**CONSIGNE A**
Énumérez toutes les dispositions que Carol MacDonald affirme avoir prises pour ses propres funérailles, selon le récit consacré à sa situation.
**CONSIGNE B**
Recopiez fidèlement le passage du récit consacré à Carol MacDonald qui s'ouvre sur les mots "Je suis entrée" et se termine par "depuis longtemps refroidie.".
─── TEXTE DE L'EXERCICE ───
Je suis entrée dans le salon de Carol MacDonald à Halifax, où la lumière du soleil filtrait à travers une grande fenêtre en baie, illuminant les bords scintillants des photos de famille alignées sur la cheminée. Cette enseignante retraitée de 58 ans était assise en face de moi, ses mains entourant une tasse de thé depuis longtemps refroidie.
« Pendant six semaines, j’ai planifié mes propres funérailles », m’a-t-elle confié, d’une voix ferme mais fragile. « J’ai choisi des lectures, sélectionné de la musique, j’ai même commencé à distribuer des souvenirs à mes enfants. Tout ça parce qu’un médecin m’a dit que j’avais un cancer terminal alors que ce n’était pas le cas. »
─── DOCUMENTS DE TRAVAIL ───
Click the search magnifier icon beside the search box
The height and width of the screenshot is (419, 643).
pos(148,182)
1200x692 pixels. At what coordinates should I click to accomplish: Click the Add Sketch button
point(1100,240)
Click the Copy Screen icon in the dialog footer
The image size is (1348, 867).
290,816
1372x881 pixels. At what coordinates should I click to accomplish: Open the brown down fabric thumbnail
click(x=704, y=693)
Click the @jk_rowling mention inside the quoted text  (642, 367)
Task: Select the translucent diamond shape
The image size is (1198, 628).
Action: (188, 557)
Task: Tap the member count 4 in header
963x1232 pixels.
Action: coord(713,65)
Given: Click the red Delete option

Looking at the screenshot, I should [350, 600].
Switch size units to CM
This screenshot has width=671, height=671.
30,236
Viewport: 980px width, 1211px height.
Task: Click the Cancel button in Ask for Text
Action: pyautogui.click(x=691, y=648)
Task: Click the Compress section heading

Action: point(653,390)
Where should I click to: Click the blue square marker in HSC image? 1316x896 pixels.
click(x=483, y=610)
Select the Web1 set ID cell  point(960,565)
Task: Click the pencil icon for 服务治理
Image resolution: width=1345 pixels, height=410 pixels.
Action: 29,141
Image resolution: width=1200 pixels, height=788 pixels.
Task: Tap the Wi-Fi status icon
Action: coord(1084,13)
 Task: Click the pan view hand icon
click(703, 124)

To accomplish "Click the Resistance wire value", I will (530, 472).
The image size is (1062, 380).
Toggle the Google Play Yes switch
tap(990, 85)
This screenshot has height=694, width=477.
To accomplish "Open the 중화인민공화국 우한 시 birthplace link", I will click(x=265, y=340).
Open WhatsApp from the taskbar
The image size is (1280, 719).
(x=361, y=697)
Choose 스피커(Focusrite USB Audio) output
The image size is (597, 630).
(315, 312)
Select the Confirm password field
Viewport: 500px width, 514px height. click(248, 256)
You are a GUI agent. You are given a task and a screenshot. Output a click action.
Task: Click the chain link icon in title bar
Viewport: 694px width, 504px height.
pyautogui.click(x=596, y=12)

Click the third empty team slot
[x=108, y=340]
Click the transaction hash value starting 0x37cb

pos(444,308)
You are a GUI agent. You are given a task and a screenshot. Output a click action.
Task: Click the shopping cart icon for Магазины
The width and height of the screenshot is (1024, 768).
───
**ZONE DE RÉPONSE A**
- Choisir des lectures
- Sélectionner de la musique
- Commencer à distribuer des souvenirs à ses enfants

**ZONE DE RÉPONSE B**
Je suis entrée dans le salon de Carol MacDonald à Halifax, où la lumière du soleil filtrait à travers une grande fenêtre en baie, illuminant les bords scintillants des photos de famille alignées sur la cheminée. Cette enseignante retraitée de 58 ans était assise en face de moi, ses mains entourant une tasse de thé depuis longtemps refroidie.